» **Records for this exercise**
═══

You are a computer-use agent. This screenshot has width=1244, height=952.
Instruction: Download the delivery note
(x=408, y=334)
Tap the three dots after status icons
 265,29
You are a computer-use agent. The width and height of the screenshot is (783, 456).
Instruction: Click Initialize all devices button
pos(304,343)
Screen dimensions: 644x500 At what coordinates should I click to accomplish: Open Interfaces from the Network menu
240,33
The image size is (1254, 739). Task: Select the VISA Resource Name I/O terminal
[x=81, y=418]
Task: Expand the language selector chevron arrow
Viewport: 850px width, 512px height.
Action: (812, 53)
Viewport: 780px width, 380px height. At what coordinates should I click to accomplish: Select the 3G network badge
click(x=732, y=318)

═══

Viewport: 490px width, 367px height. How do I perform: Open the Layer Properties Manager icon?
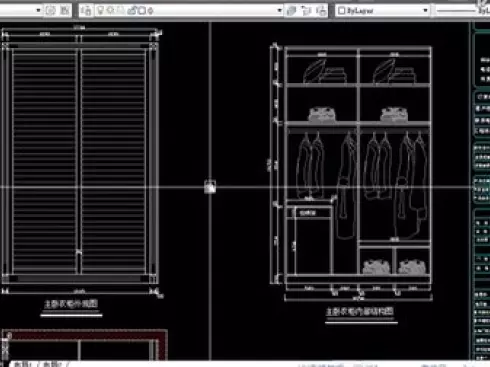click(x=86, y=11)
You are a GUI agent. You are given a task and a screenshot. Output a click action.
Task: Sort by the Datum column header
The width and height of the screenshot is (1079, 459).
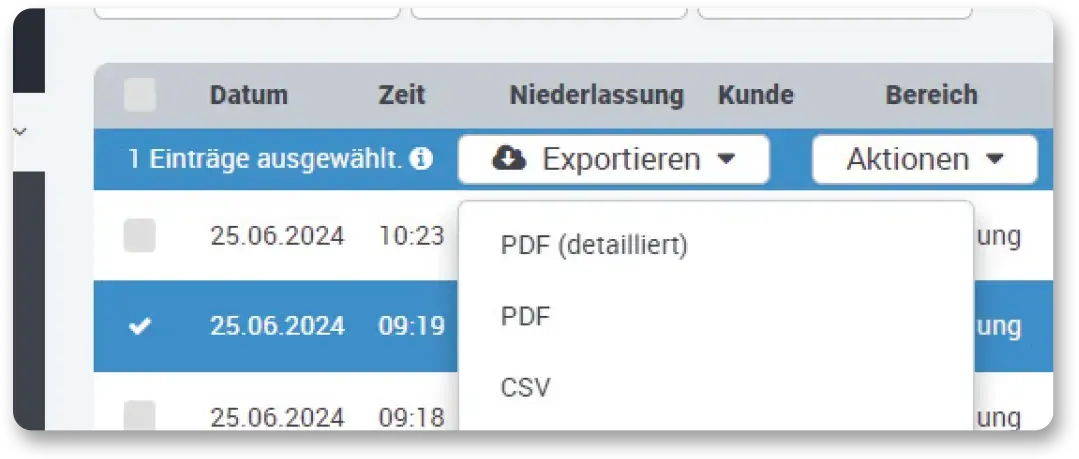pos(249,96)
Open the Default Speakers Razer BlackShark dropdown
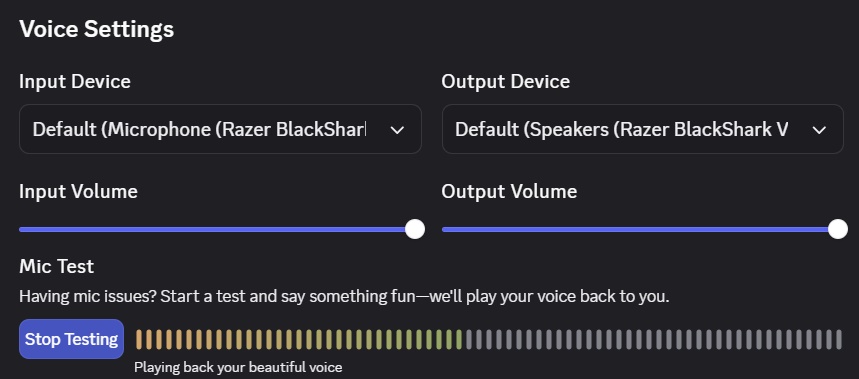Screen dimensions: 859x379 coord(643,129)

═══

» **Required work**
Work out how many lines of the data include the word "computer", and write that number alone.

» **Your response**
2